**BRANO DI TESTO:**
────────
La ricerca spirituale dei due è messa in scena da Hopper, in quanto regista, in maniera del tutto particolare. Debitore verso un certo cinema europeo dell’epoca (i film della Nouvelle Vague su tutti), che cercavano di rinnovare il linguaggio cinematografico per narrare nuove storie, Hopper si cimenta in sperimentazioni che, con ogni probabilità, una major hollywoodiana non avrebbe mai accettato. I sorprendenti e per nulla ortodossi stacchi di montaggio intermittenti che sembrano far succedere le inquadrature sbattendo gli occhi, la morbosità eroticizzante con cui si sofferma sulle motociclette, la sequenza delirante e intrisa di blasfemia del cimitero fanno di Easy Rider un’opera con cui qualsiasi film a venire, che pretenda di definirsi libero, dovrà necessariamente confrontarsi.
────────
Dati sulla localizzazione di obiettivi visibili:
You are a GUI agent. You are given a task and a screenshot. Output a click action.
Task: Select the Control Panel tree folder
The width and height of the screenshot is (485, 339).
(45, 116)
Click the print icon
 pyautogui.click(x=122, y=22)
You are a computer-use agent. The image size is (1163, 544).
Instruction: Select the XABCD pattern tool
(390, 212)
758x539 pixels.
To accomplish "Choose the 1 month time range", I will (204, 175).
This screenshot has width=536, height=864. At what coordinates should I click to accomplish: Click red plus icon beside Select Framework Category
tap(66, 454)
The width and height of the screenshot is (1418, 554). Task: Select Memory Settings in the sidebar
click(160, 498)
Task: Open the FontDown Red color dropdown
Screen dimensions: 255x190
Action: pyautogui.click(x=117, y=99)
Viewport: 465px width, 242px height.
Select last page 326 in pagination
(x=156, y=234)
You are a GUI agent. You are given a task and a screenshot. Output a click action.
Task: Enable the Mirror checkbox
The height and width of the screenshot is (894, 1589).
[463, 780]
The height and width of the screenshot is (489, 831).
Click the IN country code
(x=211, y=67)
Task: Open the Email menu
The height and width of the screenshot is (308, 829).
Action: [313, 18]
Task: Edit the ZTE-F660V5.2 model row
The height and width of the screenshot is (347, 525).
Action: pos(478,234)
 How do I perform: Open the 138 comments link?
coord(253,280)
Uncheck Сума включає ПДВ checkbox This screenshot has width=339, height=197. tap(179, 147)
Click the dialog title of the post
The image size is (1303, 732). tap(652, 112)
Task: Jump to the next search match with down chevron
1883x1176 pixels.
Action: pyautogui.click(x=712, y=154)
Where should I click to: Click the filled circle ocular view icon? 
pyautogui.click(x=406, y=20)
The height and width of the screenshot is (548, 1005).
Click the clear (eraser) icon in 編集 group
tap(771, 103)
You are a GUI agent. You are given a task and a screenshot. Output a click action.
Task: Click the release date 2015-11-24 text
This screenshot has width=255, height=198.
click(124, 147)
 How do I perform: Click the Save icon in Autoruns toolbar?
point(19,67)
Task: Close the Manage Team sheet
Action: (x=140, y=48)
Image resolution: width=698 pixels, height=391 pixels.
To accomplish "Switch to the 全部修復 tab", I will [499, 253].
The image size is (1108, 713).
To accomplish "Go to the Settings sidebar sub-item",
────────
**ATTIVITÀ DA SVOLGERE:**
(1) Riscrivi tali e quali le righe dell'elenco, cominciando da quella che contiene "How do I perform: Open" e proseguendo fino a quella che contiene "tap(771, 103)", entrambe incluse.
(2) Scrivi il seguito del brano su Easy Rider, riprendendo subito dopo la sua ultima frase.
L'elenco non ha alcun rapporto con il brano su Easy Rider.

**RISPOSTE FINALI:**
(1)
 How do I perform: Open the 138 comments link?
coord(253,280)
Uncheck Сума включає ПДВ checkbox This screenshot has width=339, height=197. tap(179, 147)
Click the dialog title of the post
The image size is (1303, 732). tap(652, 112)
Task: Jump to the next search match with down chevron
1883x1176 pixels.
Action: pyautogui.click(x=712, y=154)
Where should I click to: Click the filled circle ocular view icon? 
pyautogui.click(x=406, y=20)
The height and width of the screenshot is (548, 1005).
Click the clear (eraser) icon in 編集 group
tap(771, 103)

(2)
“Easy Rider” tra Cinema e Sessantotto

Pensato dal regista Hopper e dal produttore Fonda come un western, coi nomi dei due protagonisti che rimandano direttamente a Wyatt Earp e Billy The Kid,  Easy Rider conserva la capacità di mitizzazione del genere, ma sa rielaborarla con una retorica del tutto nuova: l’epica degli affreschi paesaggistici e della moto come simbolo si accompagna a una colonna sonora rock potentissima  e dialoghi sconclusionati ma emotivamente evocativi, in parte improvvisati dagli stessi attori sotto l’effetto di droghe. Affianca a un passo del racconto maestoso e per molti versi classico, anche momenti di montaggio serrati, violenti, ricchi di inusuali flash-forward, e una scena nel cimitero da cinema sperimentale. Easy Rider è un film sulla libertà come apertura alle possibilità, ma anche come senso di inappartenenza alla realtà dominante.